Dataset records
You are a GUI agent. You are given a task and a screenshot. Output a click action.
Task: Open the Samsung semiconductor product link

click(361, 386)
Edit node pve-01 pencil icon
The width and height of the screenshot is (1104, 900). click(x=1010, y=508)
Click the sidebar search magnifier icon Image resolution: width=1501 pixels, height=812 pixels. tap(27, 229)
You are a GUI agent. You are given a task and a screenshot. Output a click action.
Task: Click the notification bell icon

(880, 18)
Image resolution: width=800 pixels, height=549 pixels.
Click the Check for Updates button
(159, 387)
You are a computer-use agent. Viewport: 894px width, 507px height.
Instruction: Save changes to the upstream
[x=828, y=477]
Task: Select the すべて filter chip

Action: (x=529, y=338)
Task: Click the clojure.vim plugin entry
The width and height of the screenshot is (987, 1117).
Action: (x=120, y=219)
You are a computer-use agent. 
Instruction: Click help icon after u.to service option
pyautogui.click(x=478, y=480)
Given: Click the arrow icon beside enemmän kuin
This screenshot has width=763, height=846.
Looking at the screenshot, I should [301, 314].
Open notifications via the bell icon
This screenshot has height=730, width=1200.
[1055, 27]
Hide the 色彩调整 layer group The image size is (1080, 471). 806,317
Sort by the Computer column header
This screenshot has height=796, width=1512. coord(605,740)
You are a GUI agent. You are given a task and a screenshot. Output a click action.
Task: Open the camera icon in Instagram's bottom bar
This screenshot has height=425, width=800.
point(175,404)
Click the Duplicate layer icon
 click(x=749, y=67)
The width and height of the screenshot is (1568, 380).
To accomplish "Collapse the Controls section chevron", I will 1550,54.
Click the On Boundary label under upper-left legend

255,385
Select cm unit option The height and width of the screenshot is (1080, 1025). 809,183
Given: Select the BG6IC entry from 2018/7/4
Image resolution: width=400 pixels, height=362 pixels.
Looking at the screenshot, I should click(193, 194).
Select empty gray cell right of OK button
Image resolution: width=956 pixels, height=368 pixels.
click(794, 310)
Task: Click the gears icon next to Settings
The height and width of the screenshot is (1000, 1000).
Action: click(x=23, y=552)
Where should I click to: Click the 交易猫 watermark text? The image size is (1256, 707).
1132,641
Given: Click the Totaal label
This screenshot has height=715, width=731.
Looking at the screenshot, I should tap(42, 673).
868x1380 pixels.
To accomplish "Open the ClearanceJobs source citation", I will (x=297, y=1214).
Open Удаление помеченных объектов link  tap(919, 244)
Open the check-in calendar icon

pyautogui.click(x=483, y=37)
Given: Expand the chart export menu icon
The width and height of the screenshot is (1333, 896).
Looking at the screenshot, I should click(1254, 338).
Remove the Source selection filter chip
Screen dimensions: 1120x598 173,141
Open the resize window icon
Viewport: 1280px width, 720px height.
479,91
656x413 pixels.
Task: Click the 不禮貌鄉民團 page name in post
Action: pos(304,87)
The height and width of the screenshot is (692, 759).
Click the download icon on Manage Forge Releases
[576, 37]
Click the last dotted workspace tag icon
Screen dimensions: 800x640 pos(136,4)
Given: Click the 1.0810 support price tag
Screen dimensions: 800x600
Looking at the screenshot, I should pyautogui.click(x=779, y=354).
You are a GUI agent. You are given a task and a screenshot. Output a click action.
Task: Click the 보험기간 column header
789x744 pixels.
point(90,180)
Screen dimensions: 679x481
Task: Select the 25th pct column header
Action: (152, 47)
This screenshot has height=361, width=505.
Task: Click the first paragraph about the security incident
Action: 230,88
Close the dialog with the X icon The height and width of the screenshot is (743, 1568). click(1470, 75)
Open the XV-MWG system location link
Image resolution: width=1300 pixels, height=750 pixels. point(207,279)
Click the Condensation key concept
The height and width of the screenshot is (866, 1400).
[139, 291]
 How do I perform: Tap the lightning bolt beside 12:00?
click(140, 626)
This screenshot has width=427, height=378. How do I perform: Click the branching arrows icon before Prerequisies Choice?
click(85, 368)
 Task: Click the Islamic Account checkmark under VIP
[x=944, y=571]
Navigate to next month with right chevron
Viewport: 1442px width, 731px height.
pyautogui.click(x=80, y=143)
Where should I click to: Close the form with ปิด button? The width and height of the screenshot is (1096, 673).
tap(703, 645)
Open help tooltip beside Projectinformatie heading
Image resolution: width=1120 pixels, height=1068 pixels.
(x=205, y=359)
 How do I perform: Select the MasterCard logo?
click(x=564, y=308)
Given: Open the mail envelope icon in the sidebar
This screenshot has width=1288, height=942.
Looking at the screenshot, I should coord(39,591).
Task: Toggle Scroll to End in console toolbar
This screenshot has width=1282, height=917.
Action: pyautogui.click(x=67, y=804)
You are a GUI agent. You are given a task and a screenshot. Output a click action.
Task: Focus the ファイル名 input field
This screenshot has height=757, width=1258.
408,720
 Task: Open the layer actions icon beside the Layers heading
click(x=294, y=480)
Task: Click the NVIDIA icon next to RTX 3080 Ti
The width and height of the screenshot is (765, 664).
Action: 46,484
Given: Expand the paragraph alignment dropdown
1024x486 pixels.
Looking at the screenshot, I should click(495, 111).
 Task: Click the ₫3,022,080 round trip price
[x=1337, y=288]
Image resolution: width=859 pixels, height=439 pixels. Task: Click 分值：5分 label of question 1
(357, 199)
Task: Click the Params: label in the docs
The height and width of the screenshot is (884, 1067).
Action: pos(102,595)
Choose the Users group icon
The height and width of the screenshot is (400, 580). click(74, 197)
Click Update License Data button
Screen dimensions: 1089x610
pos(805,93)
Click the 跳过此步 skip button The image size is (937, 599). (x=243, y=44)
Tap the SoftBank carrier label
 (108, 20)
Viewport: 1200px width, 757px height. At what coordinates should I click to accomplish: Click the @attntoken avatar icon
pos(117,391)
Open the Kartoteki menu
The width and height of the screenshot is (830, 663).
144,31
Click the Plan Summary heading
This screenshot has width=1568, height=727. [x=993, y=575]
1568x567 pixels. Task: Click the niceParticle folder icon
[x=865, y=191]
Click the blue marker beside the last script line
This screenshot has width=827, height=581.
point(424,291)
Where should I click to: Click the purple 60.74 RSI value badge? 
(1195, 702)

* [Work required]
The answer must be the line containing "Viewport: 1200px width, 757px" and every line after it to the end of the data, exactly as written.

* [Output below]
Viewport: 1200px width, 757px height. At what coordinates should I click to accomplish: Click the @attntoken avatar icon
pos(117,391)
Open the Kartoteki menu
The width and height of the screenshot is (830, 663).
144,31
Click the Plan Summary heading
This screenshot has width=1568, height=727. [x=993, y=575]
1568x567 pixels. Task: Click the niceParticle folder icon
[x=865, y=191]
Click the blue marker beside the last script line
This screenshot has width=827, height=581.
point(424,291)
Where should I click to: Click the purple 60.74 RSI value badge? 
(1195, 702)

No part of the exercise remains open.